W związku z prowadzeniem pojazdu po alkoholu skierowano przeciwko niemu wniosek o ukaranie do sądu. W ubiegły piątek mężczyzna został natomiast wezwany do stawiennictwa w miejscowym komisariacie, gdzie miał usłyszeć zarzut w sprawie kierowania pojazdem pomimo decyzji o cofnięciu uprawnień - co jest przestępstwem.

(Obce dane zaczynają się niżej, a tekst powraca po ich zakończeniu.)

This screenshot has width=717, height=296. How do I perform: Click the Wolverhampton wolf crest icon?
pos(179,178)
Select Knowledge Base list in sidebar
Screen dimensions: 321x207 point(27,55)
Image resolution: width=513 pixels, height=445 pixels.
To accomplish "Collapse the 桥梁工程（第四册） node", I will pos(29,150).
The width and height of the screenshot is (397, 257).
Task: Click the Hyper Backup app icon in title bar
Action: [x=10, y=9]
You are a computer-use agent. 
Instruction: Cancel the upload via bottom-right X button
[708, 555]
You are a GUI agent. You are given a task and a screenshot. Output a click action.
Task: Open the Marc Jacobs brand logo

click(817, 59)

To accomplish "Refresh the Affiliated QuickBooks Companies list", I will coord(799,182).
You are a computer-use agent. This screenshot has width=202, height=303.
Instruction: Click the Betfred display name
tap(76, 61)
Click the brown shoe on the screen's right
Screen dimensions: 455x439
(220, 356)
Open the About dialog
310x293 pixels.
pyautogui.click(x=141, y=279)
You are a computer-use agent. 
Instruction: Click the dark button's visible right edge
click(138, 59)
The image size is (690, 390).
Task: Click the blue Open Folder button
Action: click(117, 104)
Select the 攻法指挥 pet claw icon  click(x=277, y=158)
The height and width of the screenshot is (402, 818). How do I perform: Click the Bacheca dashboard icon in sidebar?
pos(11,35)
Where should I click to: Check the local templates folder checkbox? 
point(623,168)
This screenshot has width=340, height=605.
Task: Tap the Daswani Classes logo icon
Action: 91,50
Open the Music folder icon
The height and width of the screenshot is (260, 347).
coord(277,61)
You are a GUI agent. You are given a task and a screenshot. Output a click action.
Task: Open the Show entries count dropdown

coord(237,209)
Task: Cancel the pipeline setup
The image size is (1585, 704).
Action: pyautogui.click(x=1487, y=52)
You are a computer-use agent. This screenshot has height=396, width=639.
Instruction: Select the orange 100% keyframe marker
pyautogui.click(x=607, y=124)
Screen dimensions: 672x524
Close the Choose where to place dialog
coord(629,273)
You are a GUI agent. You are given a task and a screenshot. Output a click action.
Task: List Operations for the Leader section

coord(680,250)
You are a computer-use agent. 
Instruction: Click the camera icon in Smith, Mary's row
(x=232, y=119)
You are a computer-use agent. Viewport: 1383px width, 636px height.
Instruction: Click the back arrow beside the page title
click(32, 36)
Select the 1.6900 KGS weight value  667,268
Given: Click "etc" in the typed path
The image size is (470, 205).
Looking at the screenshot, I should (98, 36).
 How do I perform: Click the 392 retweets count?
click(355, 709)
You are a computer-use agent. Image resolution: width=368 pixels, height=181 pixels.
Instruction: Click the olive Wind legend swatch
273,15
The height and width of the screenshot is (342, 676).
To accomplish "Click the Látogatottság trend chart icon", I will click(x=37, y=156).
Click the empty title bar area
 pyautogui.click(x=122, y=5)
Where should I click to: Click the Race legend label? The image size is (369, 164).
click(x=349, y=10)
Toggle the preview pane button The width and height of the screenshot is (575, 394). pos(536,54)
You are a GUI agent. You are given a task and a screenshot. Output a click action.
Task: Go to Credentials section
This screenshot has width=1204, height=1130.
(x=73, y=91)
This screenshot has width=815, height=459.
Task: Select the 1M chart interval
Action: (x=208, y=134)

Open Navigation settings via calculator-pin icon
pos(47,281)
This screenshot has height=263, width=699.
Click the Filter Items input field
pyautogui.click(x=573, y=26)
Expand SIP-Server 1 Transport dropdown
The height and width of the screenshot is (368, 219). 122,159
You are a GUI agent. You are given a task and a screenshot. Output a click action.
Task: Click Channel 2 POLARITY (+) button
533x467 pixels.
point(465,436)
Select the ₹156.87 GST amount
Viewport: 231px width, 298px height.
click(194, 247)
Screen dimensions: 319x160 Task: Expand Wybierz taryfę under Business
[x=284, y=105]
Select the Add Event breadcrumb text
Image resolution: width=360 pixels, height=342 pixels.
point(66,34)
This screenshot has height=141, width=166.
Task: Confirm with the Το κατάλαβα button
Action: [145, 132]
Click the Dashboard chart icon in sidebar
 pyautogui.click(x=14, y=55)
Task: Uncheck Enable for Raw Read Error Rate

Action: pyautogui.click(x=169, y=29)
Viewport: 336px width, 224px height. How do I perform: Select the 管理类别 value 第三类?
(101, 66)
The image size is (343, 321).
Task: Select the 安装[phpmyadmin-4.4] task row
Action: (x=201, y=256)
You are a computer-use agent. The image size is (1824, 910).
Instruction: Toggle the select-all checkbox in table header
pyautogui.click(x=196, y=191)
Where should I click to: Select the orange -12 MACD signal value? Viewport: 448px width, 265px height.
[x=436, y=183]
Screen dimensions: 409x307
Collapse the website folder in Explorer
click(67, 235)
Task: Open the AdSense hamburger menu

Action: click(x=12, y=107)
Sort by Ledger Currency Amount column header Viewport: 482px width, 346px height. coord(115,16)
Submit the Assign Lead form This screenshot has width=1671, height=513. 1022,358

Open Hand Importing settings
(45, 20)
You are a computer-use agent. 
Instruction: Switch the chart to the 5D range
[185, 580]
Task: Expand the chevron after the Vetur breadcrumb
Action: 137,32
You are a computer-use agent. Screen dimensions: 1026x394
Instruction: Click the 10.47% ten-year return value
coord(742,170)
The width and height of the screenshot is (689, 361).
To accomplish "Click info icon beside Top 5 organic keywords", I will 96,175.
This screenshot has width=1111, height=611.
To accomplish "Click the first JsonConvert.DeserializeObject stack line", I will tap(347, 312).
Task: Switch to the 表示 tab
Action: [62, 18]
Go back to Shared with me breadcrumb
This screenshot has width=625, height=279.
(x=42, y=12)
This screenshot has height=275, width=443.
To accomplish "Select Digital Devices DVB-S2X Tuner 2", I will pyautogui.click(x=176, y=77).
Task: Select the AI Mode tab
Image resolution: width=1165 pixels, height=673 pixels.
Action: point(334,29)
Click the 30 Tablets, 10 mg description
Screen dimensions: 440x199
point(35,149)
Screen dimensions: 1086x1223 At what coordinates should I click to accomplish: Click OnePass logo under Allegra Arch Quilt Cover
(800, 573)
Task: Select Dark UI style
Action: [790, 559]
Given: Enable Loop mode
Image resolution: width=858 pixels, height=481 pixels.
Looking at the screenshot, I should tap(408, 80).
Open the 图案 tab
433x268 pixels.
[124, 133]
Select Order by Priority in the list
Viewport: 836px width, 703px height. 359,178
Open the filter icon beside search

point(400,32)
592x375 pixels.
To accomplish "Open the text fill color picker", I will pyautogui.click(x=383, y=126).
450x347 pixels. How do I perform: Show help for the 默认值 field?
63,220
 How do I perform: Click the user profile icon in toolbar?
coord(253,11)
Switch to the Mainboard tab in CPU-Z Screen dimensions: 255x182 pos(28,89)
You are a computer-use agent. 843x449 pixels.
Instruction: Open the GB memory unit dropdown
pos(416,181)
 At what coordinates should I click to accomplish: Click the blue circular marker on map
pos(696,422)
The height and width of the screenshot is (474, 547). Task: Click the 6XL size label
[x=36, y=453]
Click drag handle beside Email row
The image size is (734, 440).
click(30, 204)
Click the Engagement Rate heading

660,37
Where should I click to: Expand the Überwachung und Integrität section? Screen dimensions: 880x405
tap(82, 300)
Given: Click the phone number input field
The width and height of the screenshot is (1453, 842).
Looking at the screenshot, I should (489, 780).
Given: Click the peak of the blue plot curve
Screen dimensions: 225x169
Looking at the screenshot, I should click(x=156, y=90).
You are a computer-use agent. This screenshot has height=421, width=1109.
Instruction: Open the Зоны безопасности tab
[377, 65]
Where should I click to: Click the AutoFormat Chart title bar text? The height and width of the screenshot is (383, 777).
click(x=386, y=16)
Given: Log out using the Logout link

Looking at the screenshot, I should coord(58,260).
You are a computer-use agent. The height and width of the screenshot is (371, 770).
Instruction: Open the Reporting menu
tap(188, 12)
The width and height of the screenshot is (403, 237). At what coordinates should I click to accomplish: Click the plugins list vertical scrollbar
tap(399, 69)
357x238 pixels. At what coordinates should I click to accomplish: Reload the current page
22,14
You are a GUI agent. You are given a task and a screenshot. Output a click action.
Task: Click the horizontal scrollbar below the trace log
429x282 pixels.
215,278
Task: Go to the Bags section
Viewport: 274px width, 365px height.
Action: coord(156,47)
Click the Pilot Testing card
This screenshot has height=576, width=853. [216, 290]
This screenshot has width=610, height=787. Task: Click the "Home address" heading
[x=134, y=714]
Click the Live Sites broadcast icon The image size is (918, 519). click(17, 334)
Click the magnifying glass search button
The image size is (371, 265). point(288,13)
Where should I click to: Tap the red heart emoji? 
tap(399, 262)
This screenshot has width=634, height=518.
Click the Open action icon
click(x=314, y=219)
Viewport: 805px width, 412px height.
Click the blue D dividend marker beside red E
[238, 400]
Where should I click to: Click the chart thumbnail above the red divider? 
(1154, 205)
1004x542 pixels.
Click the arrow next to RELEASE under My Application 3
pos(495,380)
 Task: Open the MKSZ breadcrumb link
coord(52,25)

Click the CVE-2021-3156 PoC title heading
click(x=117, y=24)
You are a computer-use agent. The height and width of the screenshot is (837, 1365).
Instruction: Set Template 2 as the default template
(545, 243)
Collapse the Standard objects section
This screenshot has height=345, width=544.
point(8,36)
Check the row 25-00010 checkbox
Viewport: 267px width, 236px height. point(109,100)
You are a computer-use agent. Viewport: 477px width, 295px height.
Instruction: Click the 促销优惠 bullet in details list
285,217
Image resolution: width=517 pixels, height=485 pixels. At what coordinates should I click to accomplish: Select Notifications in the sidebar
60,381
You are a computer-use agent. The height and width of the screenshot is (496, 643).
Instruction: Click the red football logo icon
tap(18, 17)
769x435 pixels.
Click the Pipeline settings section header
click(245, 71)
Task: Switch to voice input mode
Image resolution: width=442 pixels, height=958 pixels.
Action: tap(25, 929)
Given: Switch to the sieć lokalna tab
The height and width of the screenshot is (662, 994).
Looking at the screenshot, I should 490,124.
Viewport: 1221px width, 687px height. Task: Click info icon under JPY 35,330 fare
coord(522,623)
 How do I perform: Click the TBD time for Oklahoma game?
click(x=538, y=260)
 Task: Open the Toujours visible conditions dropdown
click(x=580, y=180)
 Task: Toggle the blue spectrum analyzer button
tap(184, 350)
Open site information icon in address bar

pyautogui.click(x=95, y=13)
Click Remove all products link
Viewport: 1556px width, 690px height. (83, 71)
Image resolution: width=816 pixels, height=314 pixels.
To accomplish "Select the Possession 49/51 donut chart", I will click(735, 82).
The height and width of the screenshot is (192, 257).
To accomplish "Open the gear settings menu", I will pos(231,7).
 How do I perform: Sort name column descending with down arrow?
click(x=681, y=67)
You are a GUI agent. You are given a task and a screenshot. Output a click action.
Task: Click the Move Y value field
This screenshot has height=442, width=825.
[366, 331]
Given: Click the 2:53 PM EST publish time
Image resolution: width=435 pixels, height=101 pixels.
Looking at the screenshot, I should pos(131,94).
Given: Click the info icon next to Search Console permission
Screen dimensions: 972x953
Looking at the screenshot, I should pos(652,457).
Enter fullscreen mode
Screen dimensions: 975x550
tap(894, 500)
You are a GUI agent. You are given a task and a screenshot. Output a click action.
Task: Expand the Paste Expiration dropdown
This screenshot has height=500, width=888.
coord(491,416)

- Tego dnia podejrzany stawił się w komisariacie godzinę przed wyznaczonym terminem przesłuchania. Policjantka była zajęta innymi czynnościami więc poinformowała go, że musi poczekać. Mężczyzna poprosił jednak o przesunięcie terminu przesłuchania na inny dzień, na co policjantka wyraziła zgodę. Postanowiła jednak sprawdzić czy aby 54-latek nie przyjechał na komisariat samochodem - jako kierowca - relacjonują policjanci.
Jej przypuszczenia były trafne, 54-latek wsiadł do samochodu za kierownicę lecz przejechał tylko kilka metrów gdyż policjantka wybiegła z budynku i zatrzymała go. Tym razem terminu przesłuchania nie przełożyła. Mężczyzna wrócił na komisariat odpowiedzieć już nie za jedno, a za dwa przestępstwa.
Podejrzany usłyszał łącznie dwa zarzuty prowadzenia pojazdu po cofnięciu uprawnień, za co grozi mu kara grzywny, ograniczenia wolności albo pozbawienia wolności do lat 2. Trzeba przyznać, że w tym dniu był przynajmniej trzeźwy - dodaje z przekąsem małopolska policja.